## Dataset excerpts
┄┄┄┄┄┄┄┄┄┄┄┄┄┄┄┄┄┄┄┄
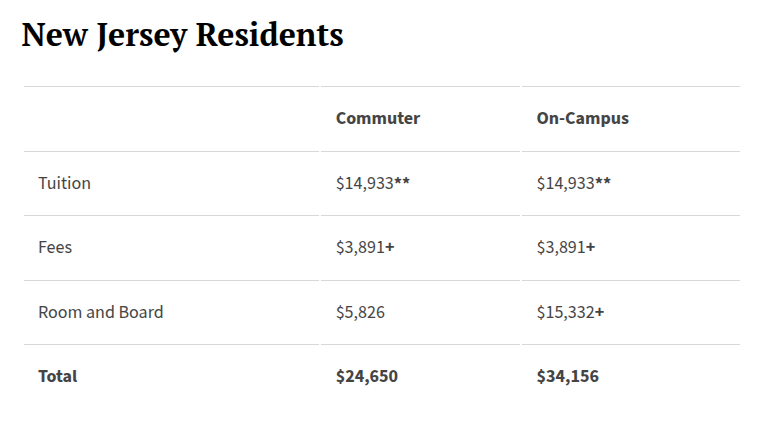Click the On-Campus total of $34,156
The height and width of the screenshot is (424, 763).
(x=567, y=376)
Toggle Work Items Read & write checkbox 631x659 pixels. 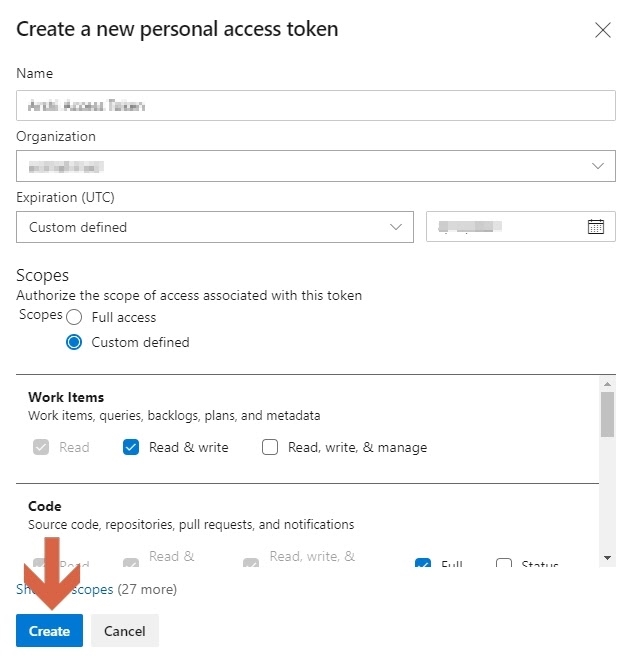pos(131,447)
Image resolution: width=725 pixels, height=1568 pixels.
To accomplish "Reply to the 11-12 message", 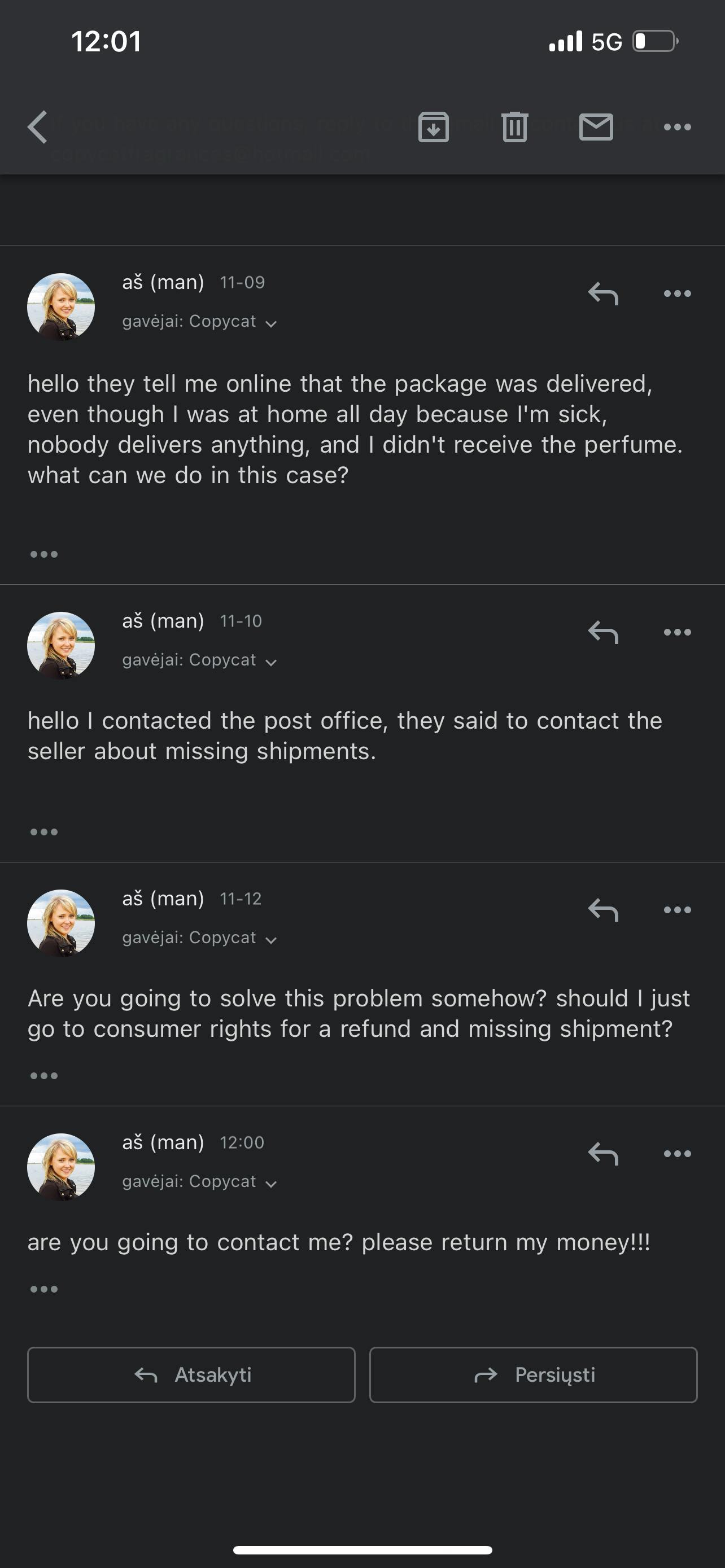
┄┄┄┄┄┄┄┄┄┄┄┄┄┄┄┄┄┄┄┄
## Task
Exactly as written, set down the lines from the line holding "Image resolution: width=725" to the last line of the data, both ends included, pictures excluded.

## Written answer
Image resolution: width=725 pixels, height=1568 pixels.
To accomplish "Reply to the 11-12 message", 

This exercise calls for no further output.